ステップ（ｉ）で作製した一本鎖断片のうち前記オリゴヌクレオチドとライゲーションしていないものを、エキソヌクレアーゼを用いて除去する、請求項８記載の方法。
ステップ（ｉｉｉ）での伸長をＰＣＲ反応により行う、請求項１記載の方法。
ステップ（ｉｉｉ）が、マスター配列の（＋）鎖の下流にアニーリングするプライマーを用いた、マスター配列を有する二本鎖プラスミドからの（−）一本鎖プラスミドポリヌクレオチド配列の合成、ならびに当該（−）ｓｓ−プラスミドポリヌクレオチド配列とステップ（ｉｉ）で作製した（＋）鎖とのアニーリング、および（＋）鎖の伸長、を含んでなる、請求項１記載の方法。
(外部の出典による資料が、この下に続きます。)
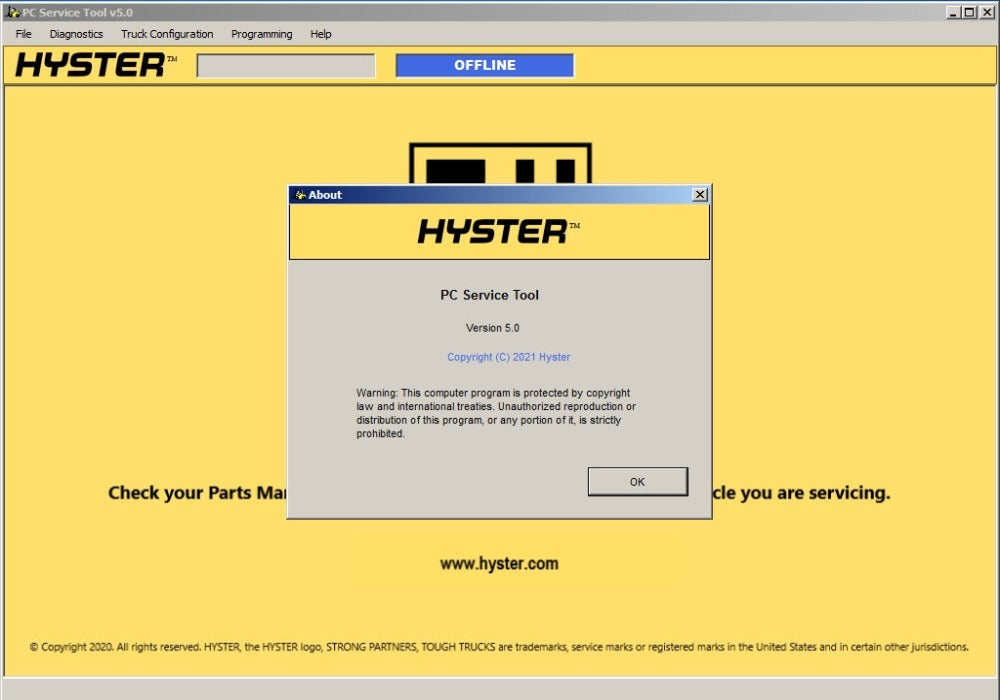Screen dimensions: 1000x700
Task: Close the main PC Service Tool window
Action: (x=985, y=12)
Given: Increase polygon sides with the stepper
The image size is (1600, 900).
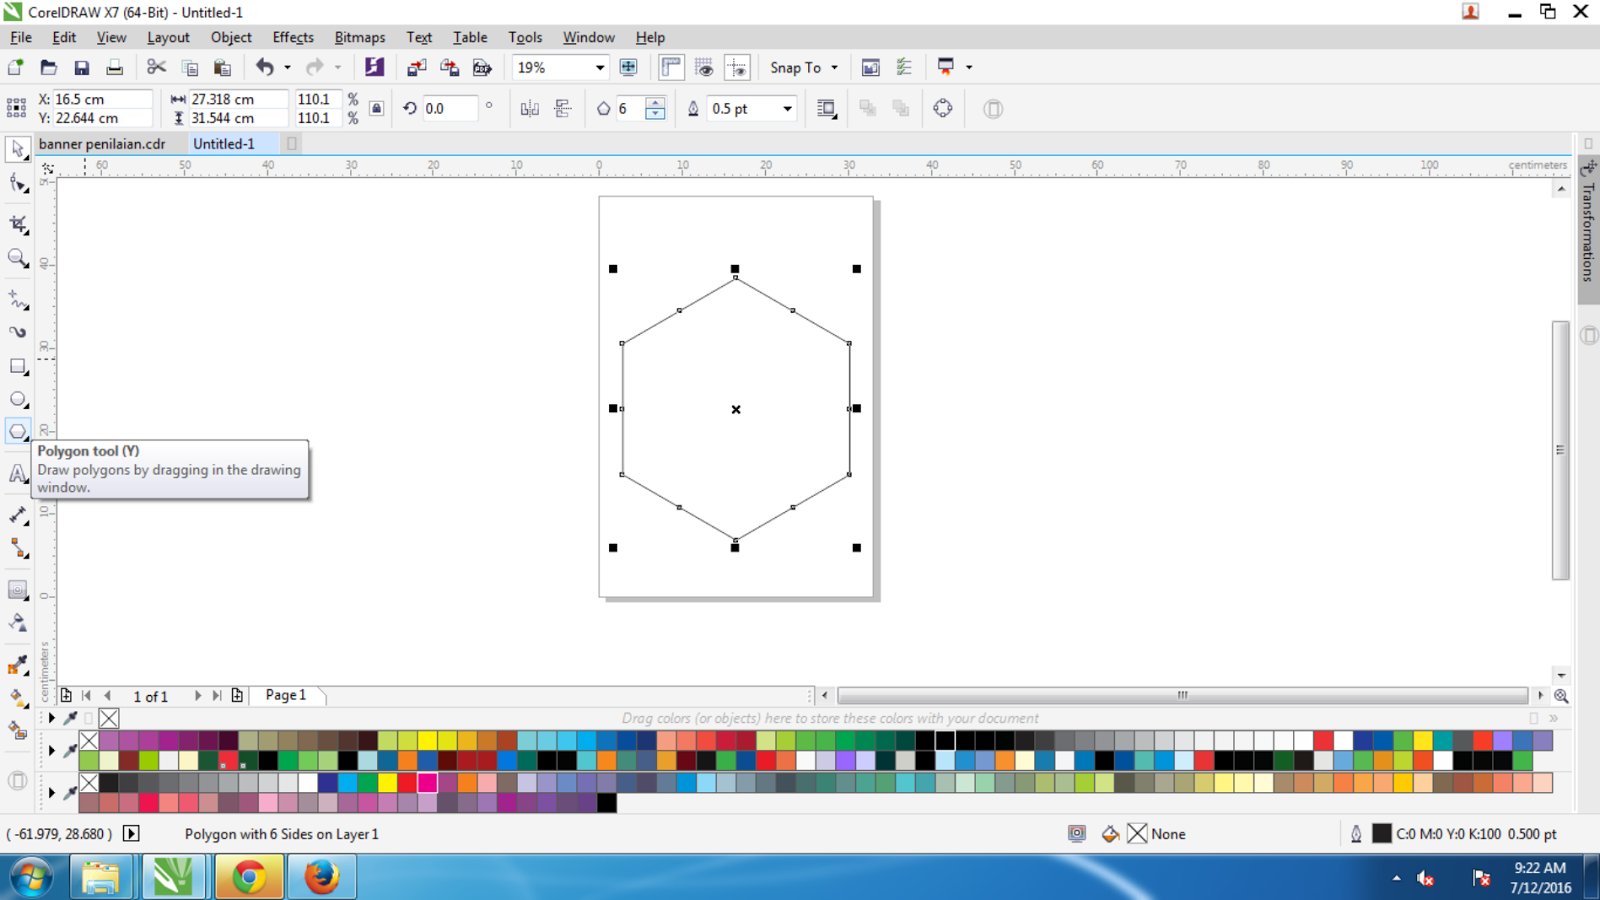Looking at the screenshot, I should pos(655,103).
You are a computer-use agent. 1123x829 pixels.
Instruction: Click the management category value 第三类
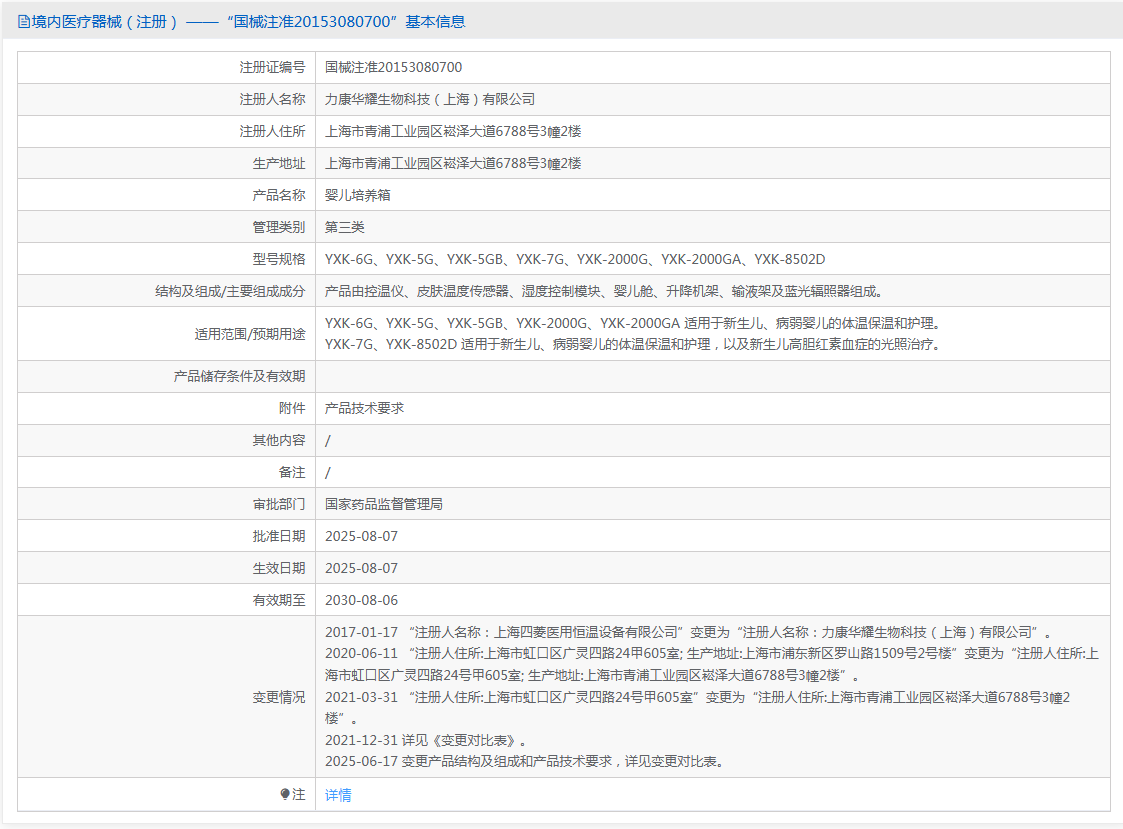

ステップ（ｉｉｉ）が、ウラシルおよび標準ヌクレオチドの存在下での、マスター配列の（＋）鎖の下流にアニーリングするプライマーを用いた、マスター配列を有する（−）一本鎖プラスミドの合成、およびステップ（ｉｉ）で作製した（＋）鎖の伸長後に、ウラシルを有する（−）一本鎖プラスミドを、ウラシルグリコシラーゼを用いて消化すること、を含んでなる、請求項１記載の方法。
ステップ（ｉｉｉ）で作製した（＋）鎖に対して相補的な（−）鎖を合成するために、ステップ（ｉｉｉ）の後にＰＣＲ増幅を用い、それにより突然変異を有する二本鎖マスター配列をもたらす、請求項１記載の方法。